Runge–Kutta Discontinuous Galerkin (RKDG) schemes can provide highly accurate solutions for a large class of important scientific problems. Using them for problems with shocks and other discontinuities requires that one has a strategy for detecting the presence of these discontinuities. Strategies that are based on total variation diminishing (TVD) limiters can be problem-independent and scale-free but they can indiscriminately clip extrema, resulting in degraded accuracy. Those based on total variation bounded (TVB) limiters are neither problem-independent nor scale-free. In order to get past these limitations we realize that the solution in RKDG schemes can carry meaningful sub-structure within a zone that may not need to be limited. To make this sub-structure visible, we take a sub-cell approach to detecting zones with discontinuities, known as troubled zones.
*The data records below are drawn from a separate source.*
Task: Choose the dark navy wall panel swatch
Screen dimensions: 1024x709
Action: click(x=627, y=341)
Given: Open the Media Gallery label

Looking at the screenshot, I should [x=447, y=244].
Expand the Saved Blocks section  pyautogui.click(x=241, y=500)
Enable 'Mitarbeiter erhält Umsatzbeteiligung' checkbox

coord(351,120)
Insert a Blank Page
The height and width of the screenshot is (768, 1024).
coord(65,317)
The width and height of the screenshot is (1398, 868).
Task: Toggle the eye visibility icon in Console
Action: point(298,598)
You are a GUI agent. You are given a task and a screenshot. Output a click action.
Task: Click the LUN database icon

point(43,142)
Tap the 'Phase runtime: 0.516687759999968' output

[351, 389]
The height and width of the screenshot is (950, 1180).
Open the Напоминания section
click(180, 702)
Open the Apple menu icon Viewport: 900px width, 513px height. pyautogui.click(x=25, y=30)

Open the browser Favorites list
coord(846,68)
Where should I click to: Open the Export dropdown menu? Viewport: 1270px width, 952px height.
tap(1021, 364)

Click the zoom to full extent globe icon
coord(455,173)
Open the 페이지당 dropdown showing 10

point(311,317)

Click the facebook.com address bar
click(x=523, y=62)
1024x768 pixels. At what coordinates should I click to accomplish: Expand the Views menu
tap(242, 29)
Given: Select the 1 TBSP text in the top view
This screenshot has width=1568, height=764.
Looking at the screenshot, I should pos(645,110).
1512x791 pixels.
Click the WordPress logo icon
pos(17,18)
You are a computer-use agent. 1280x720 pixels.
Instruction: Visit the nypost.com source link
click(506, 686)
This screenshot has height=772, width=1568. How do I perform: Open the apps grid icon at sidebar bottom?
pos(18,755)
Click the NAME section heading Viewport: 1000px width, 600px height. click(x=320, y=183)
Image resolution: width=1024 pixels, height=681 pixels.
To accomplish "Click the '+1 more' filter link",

A monotonicity preserving (MP) strategy is applied to distinguish between meaningful sub-structure and shocks. The strategy does not indiscriminately clip extrema and is, nevertheless, scale-free and problem-independent. It, therefore, overcomes some of the limitations of previously-used strategies for detecting troubled zones. The moments of the troubled zones can then be corrected using a weighted essentially non-oscillatory (WENO) or Hermite WENO (HWENO) approach. In the course of doing this work it was also realized that the most significant variation in the solution is contained in the solution variables and their first moments. Thus the additional moments can be reconstructed using the variables and their first moments, resulting in a very substantial savings in computer memory. We call such schemes hybrid RKDG+HWENO schemes. It is shown that such schemes can attain the same formal accuracy as RKDG schemes, making them attractive, low-storage alternatives to RKDG schemes. Particular attention has been paid to the reconstruction of cross-terms in multi-dimensional problems and explicit, easy to implement formulae have been catalogued for third and fourth order of spatial accuracy. The utility of hybrid RKDG+WENO schemes has been illustrated with several stringent test problems in one and two dimensions. It is shown that their accuracy is usually competitive with the accuracy of RKDG schemes of the same order. Because of their compact stencils and low storage, hybrid RKDG+HWENO schemes could be very useful for large-scale parallel adaptive mesh refinement calculations.